3.1.2. Die neuere Rechtsprechung wendet den Nichtigkeitsgrund des § 23 EheG analog auch auf Fälle der Eheschließung zum Zweck der Erlangung der unbeschränkten Aufenthaltsmöglichkeit im Inland oder des ungehinderten Zutrittes zum inländischen Arbeitsmarkt ("Aufenthalts- und Arbeitsbewilligungsehen") an (Stabentheiner in Rummel ABGB3 § 23 EheG, Stand 01.01.2002, rdb.at).

Die Nichtigerklärung einer Ehe gemäß § 23 EheG stellt keine Voraussetzung für die Feststellung des Bestehens einer Scheinehe dar und spricht das Unterbleiben einer solchen Nichtigerklärung nicht gegen die Beurteilung einer solchen Ehe (VwGH 21.01.2013, Zl. 2012/23/0040).

Einem Fremden, der mit einem in Österreich lebenden, sein unionsrechtliches Recht auf Freizügigkeit in Anspruch nehmenden EU-Bürger aufrecht verheiratet ist (unabhängig davon, ob die Ehe als Scheinehe zu qualifizieren ist), kommt die Rechtsposition als begünstigter Drittstaatsangehöriger iSd § 2 Abs. 4 Z 11 FPG zu (vgl. E 7. April 2011, 2011/22/0005). Insofern trifft es zwar zu, dass das formell aufrechte Bestehen der Ehe maßgeblich ist. Das steht der Wahrnehmung einer Scheinehe aber nicht entgegen, sondern bedeutet nur, dass sich die Konsequenzen dieser Scheinehe nach den für begünstigte Drittstaatsangehörige geltenden Regeln bestimmen. Insbesondere käme etwa die Erlassung eines Aufenthaltsverbots nach § 67 Abs. 1 FPG, weil auf Grund des persönlichen Verhaltens des begünstigten Drittstaatsangehörigen die öffentliche Ordnung oder Sicherheit gefährdet ist, in Betracht (vgl. E 21.02.2013, 2011/23/0647). Aber auch die Versagung eines Visums ist auf dieser Basis (nach § 21 Abs. 2 Z 7 FPG; dass das VwG verfehlt den Versagungsgrund nach § 21 Abs. 2 Z 2 FPG herangezogen hat, verletzt den Fremden fallbezogen nicht in Rechten) zulässig (vgl. E 19.06.2008, 2007/21/0266; E 26.03.2015, Ro 2014/22/0026).

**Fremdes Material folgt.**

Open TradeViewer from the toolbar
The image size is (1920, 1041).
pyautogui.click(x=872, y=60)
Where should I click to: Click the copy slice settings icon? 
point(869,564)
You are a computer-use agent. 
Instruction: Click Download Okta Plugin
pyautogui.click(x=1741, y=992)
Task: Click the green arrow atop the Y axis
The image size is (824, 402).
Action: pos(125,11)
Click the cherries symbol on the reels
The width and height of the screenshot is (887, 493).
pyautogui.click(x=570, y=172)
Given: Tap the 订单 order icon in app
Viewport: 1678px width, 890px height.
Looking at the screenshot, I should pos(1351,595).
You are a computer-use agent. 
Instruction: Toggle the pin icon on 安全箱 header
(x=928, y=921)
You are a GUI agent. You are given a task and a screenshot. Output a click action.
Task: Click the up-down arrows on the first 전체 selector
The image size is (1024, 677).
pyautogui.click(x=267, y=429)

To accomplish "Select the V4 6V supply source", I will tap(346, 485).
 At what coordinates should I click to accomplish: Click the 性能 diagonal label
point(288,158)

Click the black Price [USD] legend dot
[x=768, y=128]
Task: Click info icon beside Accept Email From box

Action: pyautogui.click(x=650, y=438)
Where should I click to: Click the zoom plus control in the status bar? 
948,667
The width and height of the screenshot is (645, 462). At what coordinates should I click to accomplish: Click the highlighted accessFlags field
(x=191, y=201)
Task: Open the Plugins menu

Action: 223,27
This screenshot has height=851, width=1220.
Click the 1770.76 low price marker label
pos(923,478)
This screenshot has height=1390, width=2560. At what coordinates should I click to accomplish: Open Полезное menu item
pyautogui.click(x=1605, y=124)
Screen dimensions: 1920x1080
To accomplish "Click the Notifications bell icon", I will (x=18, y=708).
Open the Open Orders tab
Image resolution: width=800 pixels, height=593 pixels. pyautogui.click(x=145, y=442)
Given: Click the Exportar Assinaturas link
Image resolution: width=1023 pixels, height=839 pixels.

Das Eingehen einer Aufenthaltsehe rechtfertigt die Annahme nach § 67 FPG (vgl. VwGH 22.01.2013, 2011/18/0003; 12.03.2013, 2012/18/0228).

3.1.3. Aufgrund obenstehender Erwägungen steht für das BVwG in Übereinstimmung mit der entsprechenden Beurteilung durch die belangte Behörde fest, dass es sich bei der zwischen dem BF und seiner Gattin geschlossenen Ehe um eine Aufenthaltsehe handelt, die den Zweck verfolgt, dem BF eine Aufenthaltsmöglichkeit im Bundesgebiet zu verschaffen, wobei keine Absicht bestand und besteht, eine eheliche Lebensgemeinschaft zu begründen, womit die Erlassung eines Aufenthaltsverbotes gemäß § 67 FPG geboten ist. (vgl. hiezu VwGH 21.02.2013, 2011/23/0647; 29.03.2012, 2012/23/0023 mwN).

3.2.1. § 9 BFA-VG lautet:

"Schutz des Privat- und Familienlebens

§ 9 (1) Wird durch eine Rückkehrentscheidung gemäß § 52 FPG, eine Anordnung zur Außerlandesbringung gemäß § 61 FPG, eine Ausweisung gemäß § 66 FPG oder ein Aufenthaltsverbot gemäß § 67 FPG in das Privat- oder Familienleben des Fremden eingegriffen, so ist die Erlassung der Entscheidung zulässig, wenn dies zur Erreichung der im Art. 8 Abs. 2 EMRK genannten Ziele dringend geboten ist.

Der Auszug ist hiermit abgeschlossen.